Washington, Aug 20 (DPA) The US State Department has been told that a Libyan man serving a life sentence in Scotland for the 1988 Lockerbie bombing that killed 270 people will be released, CNN reported Wednesday.
CNN cited senior State Department officials as saying that Basset al-Megrahi, 57, would be released by Scottish authorities on compassionate grounds. Al-Megrahi has been diagnosed with terminal prostate cancer and was not expected to live through the end of the year.
His supporters have argued that he should be allowed to return to his family in Libya. US officials have been speaking out against his release since reports out of London began emerging last week that al-Megrahi would be freed.

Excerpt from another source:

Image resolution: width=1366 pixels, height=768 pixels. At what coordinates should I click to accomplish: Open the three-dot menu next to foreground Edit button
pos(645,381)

“It is obviously wrong to release someone who has been in prison based on the evidence about his involvement in such a horrendous crime,” US Secretary of State Hillary Rodham Clinton said Tuesday. “We are still encouraging the Scottish authorities not to do so and hope they will not.”
Al-Megrahi was convicted in 2001 for his role in the bombing of Pan Am flight 103 over Lockerbie, Scotland, and received life imprisonment.
Scottish authorities have refused to confirm any plans to free al-Megrahi, saying only that a decision has been made and will be announced Thursday. His lawyers announced Tuesday that he has dropped his appeal in the case in a sign that they were expecting him to be released.